2. Fix the bug, replay the DLQ — deploy a fix for the consumer bug, then drain the DLQ back onto the main queue. All the previously failed messages get reprocessed correctly.

3. Discard — if the message is genuinely unprocessable and unrecoverable (e.g., refers to a deleted resource), delete it with a note in the incident log.

The DLQ's job is not to retry — it's to isolate bad messages so they don't poison the main queue, and give engineers a safe place to inspect them without time pressure.

DLQ in a pub/sub setup — two failure points#

In a task queue, there's one DLQ. In pub/sub, there are two separate failure points, and each has its own DLQ.

Failure point 1: Fan-out fails#

The pub/sub system tries to copy the message into a subscriber's internal queue — but that queue is down, full, or unreachable. The message never even reaches a worker.

photo_posted_123 published
→ Copied to Notification queue ✓
→ Copied to Feed queue ✓
→ Moderation queue is down → pub/sub retries → keeps failing
→ After N retries → goes to pub/sub level DLQ

This is a delivery failure at the pub/sub level. The pub/sub system has its own DLQ for this case.

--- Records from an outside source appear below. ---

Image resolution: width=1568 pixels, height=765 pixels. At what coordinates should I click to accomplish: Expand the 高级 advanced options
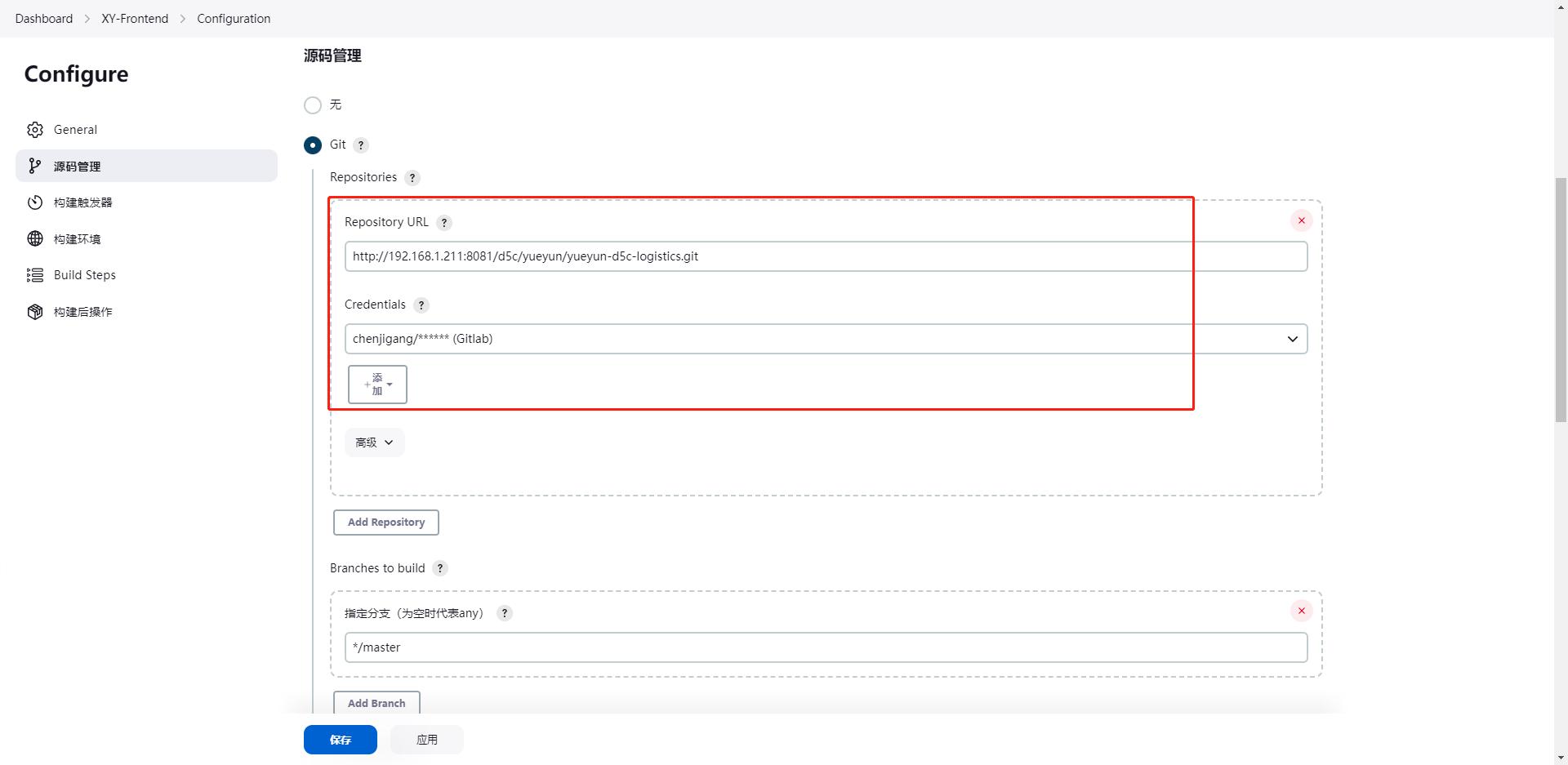click(374, 442)
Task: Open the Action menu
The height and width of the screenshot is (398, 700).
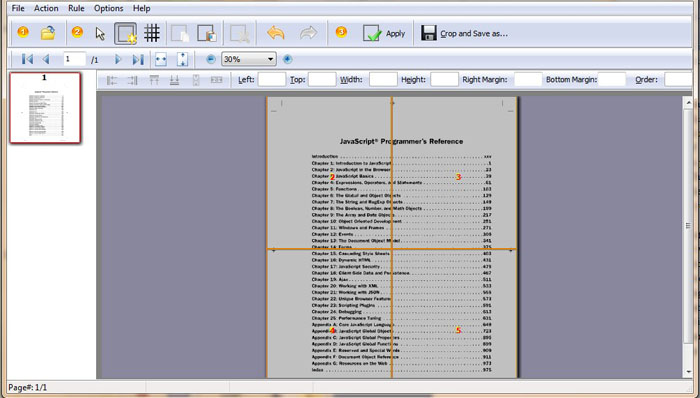Action: [x=46, y=8]
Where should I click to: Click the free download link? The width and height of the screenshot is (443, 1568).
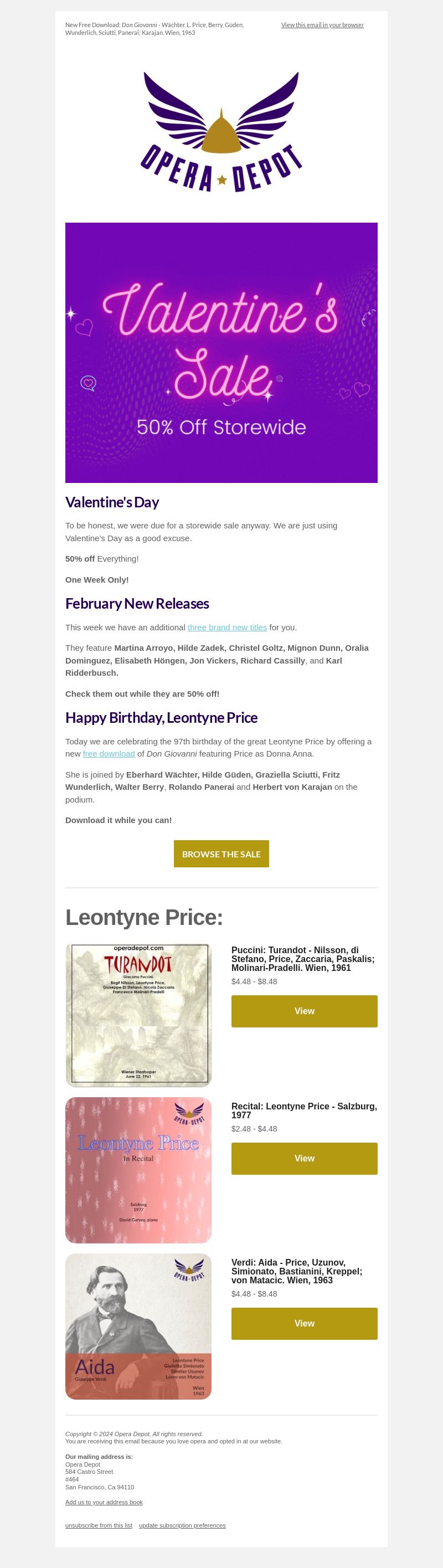point(109,754)
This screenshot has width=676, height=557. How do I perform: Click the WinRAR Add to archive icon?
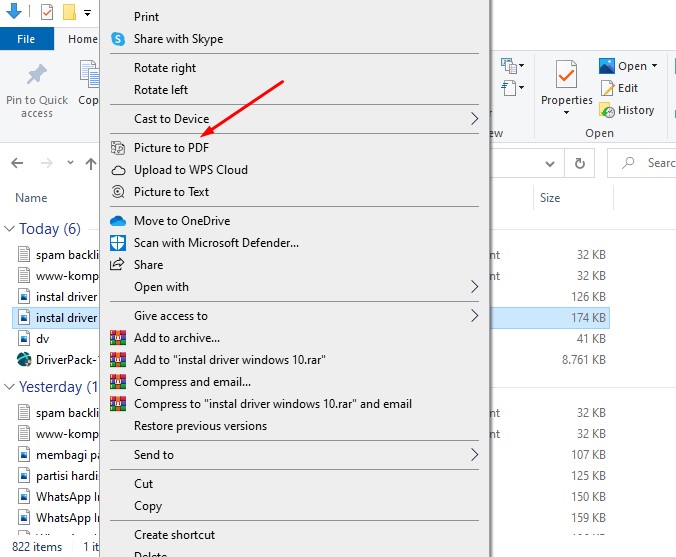118,338
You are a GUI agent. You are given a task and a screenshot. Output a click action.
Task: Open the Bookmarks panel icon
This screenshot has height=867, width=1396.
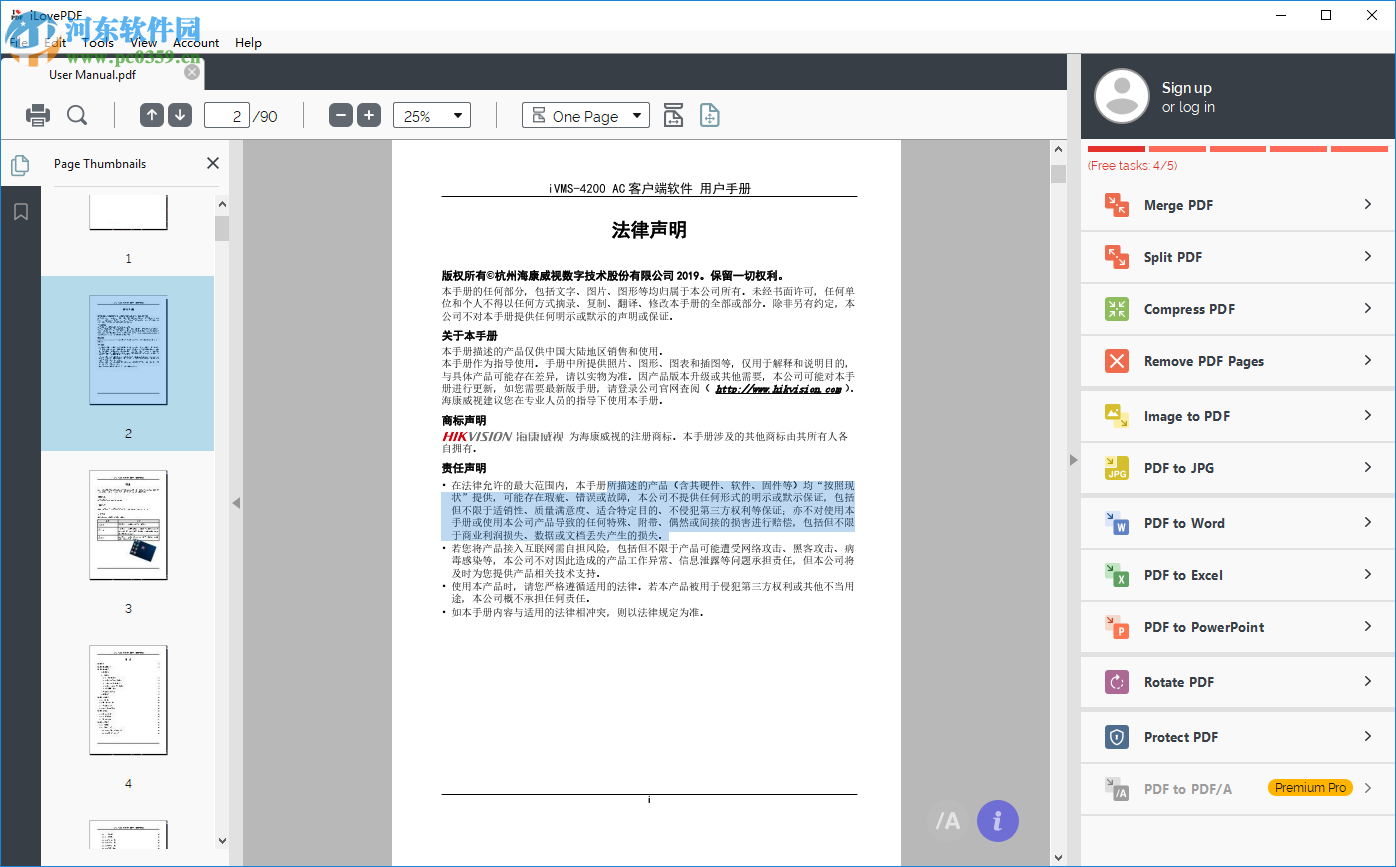[20, 211]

Failure point 2: Processing fails#

The message made it into the subscriber's queue, but the worker keeps crashing on it.

photo_posted_123 in each subscriber's queue:
→ Notification queue  → fails 5 times → moved to Notification's DLQ
→ Feed queue          → processed fine ✓
→ Moderation queue    → fails 5 times → moved to Moderation's DLQ

Each subscriber's queue tracks its own failure count and has its own DLQ independently.

The two layers#

graph TD
    PS[Pub/Sub System] -->|fan-out fails| FDLQ[Fan-out DLQ]
    PS -->|fan-out succeeds| NQ[Notification Queue]
    PS -->|fan-out succeeds| FQ[Feed Queue]
    PS -->|fan-out succeeds| MQ[Moderation Queue]
    NQ -->|processing fails N times| NDLQ[Notification DLQ]
    MQ -->|processing fails N times| MDLQ[Moderation DLQ]

A fan-out DLQ filling up means a subscriber's queue is unhealthy — infrastructure problem. A processing DLQ filling up means there's a poison pill or consumer bug — code or data problem. Both need separate alerts.

Interview framing: "I'd configure a DLQ with a max retry count of 5. Any message that fails repeatedly gets moved there automatically. We'd alert on DLQ depth — if messages start accumulating, an engineer gets paged. Once the bug is fixed, we replay the DLQ back onto the main queue. This keeps the main queue healthy and gives us full visibility into failures without losing any messages."